3 comments on β€œ"The return of the Star Peoples". The X-Files of the Indian Reserves"

  1. Imagining that the description of the various "star peoples" could be the identikit of particular "psychological typologies" ... and that perhaps by depicting a "particular physicality" the various peoples of the past were trying to depict a "character typology" ... I can " read ”everything from another point of view… Nice article, thank you

  2. I have been practicing Mexican shamanism for some years and if it can help, I bring my information regarding the topic of this beautiful article.
    From what the natives say, it would seem that they have met those we call the "inorganics", who take various forms (including that of the famous reptilians) and who live in the middle world, a dimension next to the terrestrial one, and from which at the beginning of astral travel it is always necessary to pass in order to access the other dimensions.
    The phrase about abductions and bringing humans into their world also sounds inorganic to me.
    There are cases of missing persons who have ended up in the world of inorganics, from which there is no turning back.

    Regarding the very blond and light-skinned "aliens" rather than aliens, I would say that most likely they are the Aryans met by Admiral Byrd in his famous travels to the North Pole (and later to Antarctica, where he met other humans ahead of us, which we call the Antarctic and with whom we communicate in the astral, but they speak a very ancient and unknown language).
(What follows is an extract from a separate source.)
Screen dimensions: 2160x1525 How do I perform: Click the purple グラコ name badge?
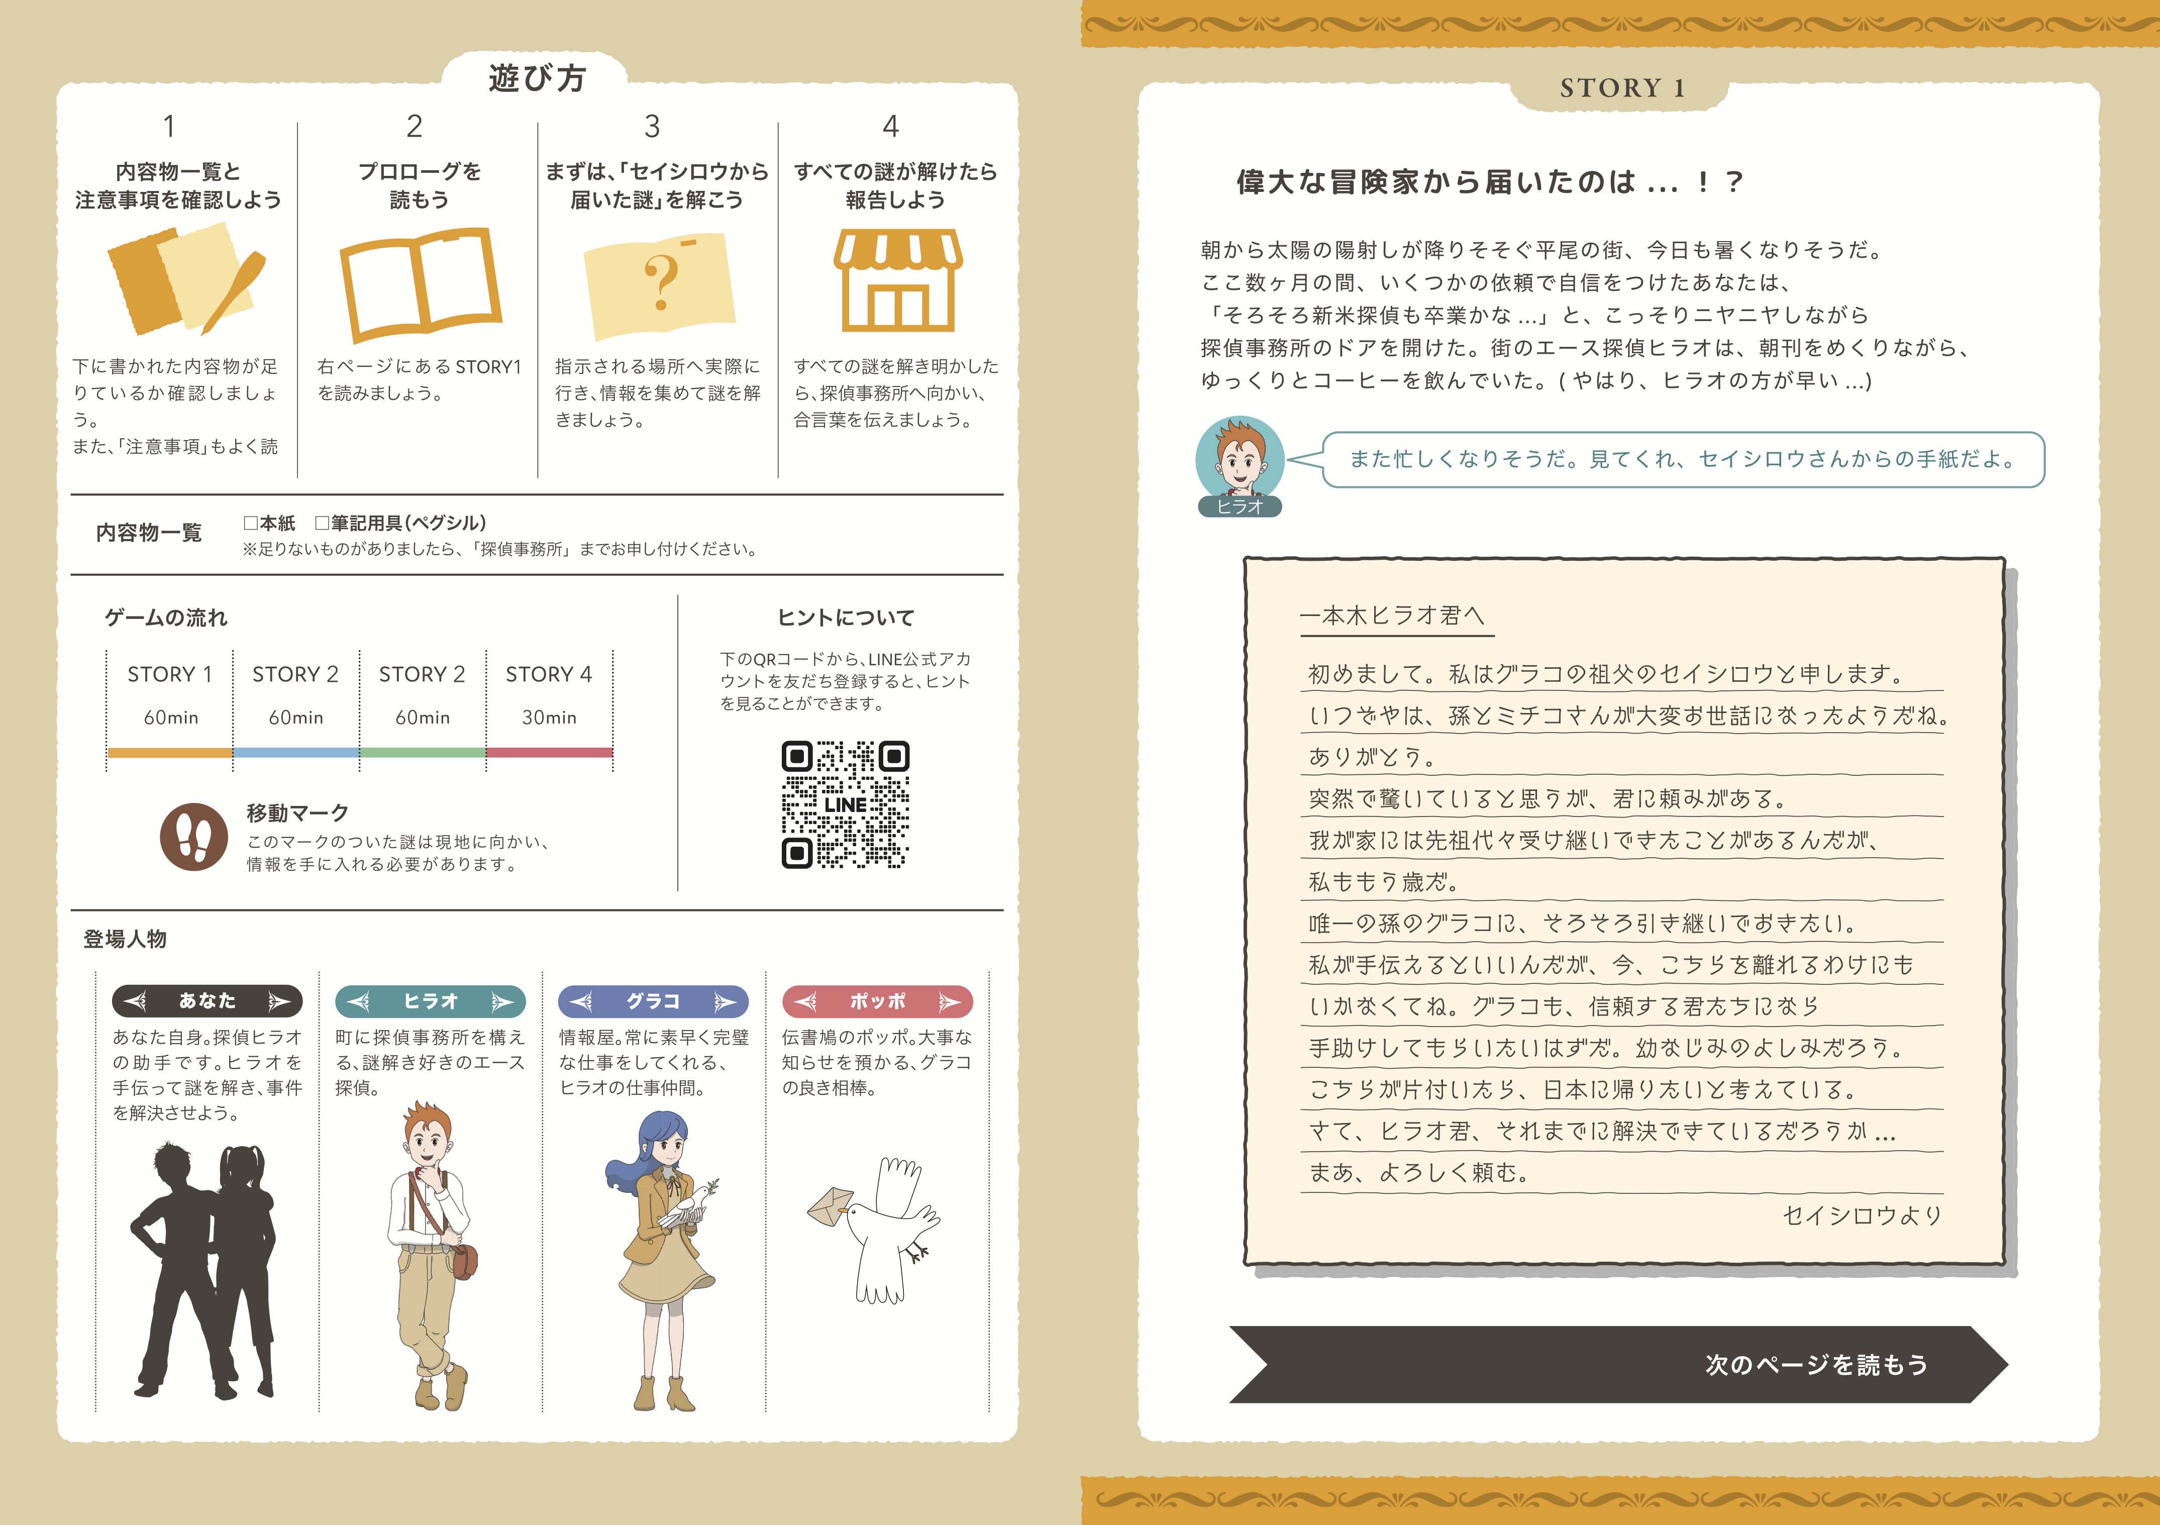pyautogui.click(x=653, y=1001)
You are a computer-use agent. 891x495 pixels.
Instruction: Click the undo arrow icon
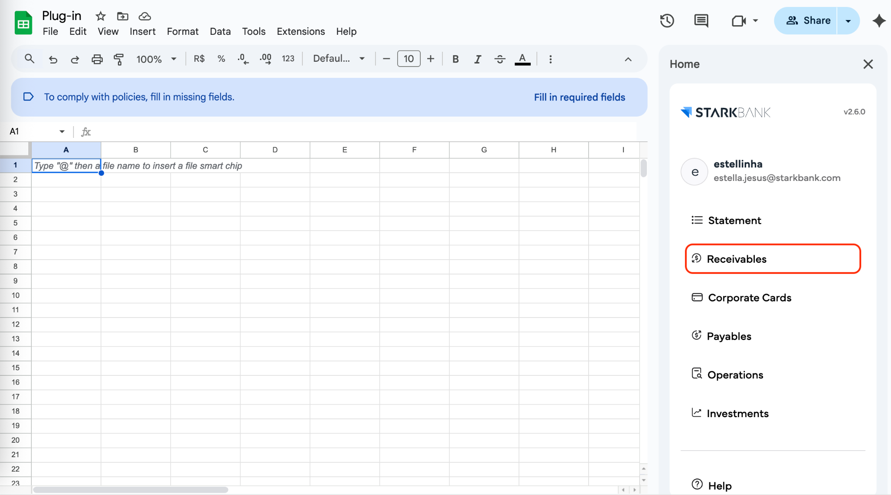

UFOs are not always of an alien matrix, they are often very terrestrial, of areas of the Earth intentionally not mapped because we do not want to let humanity know of the real existence of territories inhabited by humans much more advanced than us and of underground worlds, see Agarthi, which Byrd always visited in his time.

    There are so many things to tell, but for now I will stop here, hoping to have stimulated the curiosity of the truth seekers who follow this beautiful blog.

    Greetings!

    1. Hi Anna, thank you for your contribution and sorry for the late reply but I missed the comment!
      Very interesting what you say about "Inorganics". I wrote an article on the so-called "Missing 411" studied by David Paulides, I don't know if you know the subject. Mysterious disappearances within American national parks. I think it might interest you!